▶ **Instructions for the task**: Rewrite the items below as a numbered list, one line per number, leaving out the blank lines.

####################

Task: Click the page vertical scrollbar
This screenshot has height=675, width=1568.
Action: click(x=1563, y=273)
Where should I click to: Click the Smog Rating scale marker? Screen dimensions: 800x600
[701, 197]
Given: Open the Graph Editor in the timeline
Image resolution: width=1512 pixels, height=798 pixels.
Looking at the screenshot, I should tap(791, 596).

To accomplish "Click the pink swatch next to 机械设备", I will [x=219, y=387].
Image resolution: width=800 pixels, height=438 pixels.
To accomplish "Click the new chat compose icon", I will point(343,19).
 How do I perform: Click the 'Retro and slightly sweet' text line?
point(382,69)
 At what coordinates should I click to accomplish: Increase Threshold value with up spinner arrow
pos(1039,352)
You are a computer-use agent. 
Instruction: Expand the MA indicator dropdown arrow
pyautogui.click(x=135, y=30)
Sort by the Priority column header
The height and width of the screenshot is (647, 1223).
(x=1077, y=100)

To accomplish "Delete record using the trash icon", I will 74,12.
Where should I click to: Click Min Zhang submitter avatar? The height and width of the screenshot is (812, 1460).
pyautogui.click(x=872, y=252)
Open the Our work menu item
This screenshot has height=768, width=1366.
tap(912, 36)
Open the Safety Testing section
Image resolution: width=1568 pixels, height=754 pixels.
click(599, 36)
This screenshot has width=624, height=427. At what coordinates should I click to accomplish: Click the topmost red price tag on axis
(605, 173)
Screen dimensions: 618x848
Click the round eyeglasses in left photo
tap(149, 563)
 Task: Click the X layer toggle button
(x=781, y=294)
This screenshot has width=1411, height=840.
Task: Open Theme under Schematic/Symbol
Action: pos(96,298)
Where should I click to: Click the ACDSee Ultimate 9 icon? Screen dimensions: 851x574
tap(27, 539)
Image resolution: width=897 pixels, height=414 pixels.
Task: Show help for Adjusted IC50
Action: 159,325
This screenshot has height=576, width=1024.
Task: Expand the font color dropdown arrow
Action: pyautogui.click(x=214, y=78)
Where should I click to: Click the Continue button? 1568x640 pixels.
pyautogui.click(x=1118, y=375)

####################

▶ **Output below**:
1. Task: Click the page vertical scrollbar
2. This screenshot has height=675, width=1568.
3. Action: click(x=1563, y=273)
4. Where should I click to: Click the Smog Rating scale marker? Screen dimensions: 800x600
5. [701, 197]
6. Given: Open the Graph Editor in the timeline
7. Image resolution: width=1512 pixels, height=798 pixels.
8. Looking at the screenshot, I should tap(791, 596).
9. To accomplish "Click the pink swatch next to 机械设备", I will [x=219, y=387].
10. Image resolution: width=800 pixels, height=438 pixels.
11. To accomplish "Click the new chat compose icon", I will point(343,19).
12.  How do I perform: Click the 'Retro and slightly sweet' text line?
13. point(382,69)
14.  At what coordinates should I click to accomplish: Increase Threshold value with up spinner arrow
15. pos(1039,352)
16. You are a computer-use agent. 
17. Instruction: Expand the MA indicator dropdown arrow
18. pyautogui.click(x=135, y=30)
19. Sort by the Priority column header
20. The height and width of the screenshot is (647, 1223).
21. (x=1077, y=100)
22. To accomplish "Delete record using the trash icon", I will 74,12.
23. Where should I click to: Click Min Zhang submitter avatar? The height and width of the screenshot is (812, 1460).
24. pyautogui.click(x=872, y=252)
25. Open the Our work menu item
26. This screenshot has height=768, width=1366.
27. tap(912, 36)
28. Open the Safety Testing section
29. Image resolution: width=1568 pixels, height=754 pixels.
30. click(599, 36)
31. This screenshot has width=624, height=427. At what coordinates should I click to accomplish: Click the topmost red price tag on axis
32. (605, 173)
33. Screen dimensions: 618x848
34. Click the round eyeglasses in left photo
35. tap(149, 563)
36.  Task: Click the X layer toggle button
37. (x=781, y=294)
38. This screenshot has width=1411, height=840.
39. Task: Open Theme under Schematic/Symbol
40. Action: pos(96,298)
41. Where should I click to: Click the ACDSee Ultimate 9 icon? Screen dimensions: 851x574
42. tap(27, 539)
43. Image resolution: width=897 pixels, height=414 pixels.
44. Task: Show help for Adjusted IC50
45. Action: 159,325
46. This screenshot has height=576, width=1024.
47. Task: Expand the font color dropdown arrow
48. Action: pyautogui.click(x=214, y=78)
49. Where should I click to: Click the Continue button? 1568x640 pixels.
50. pyautogui.click(x=1118, y=375)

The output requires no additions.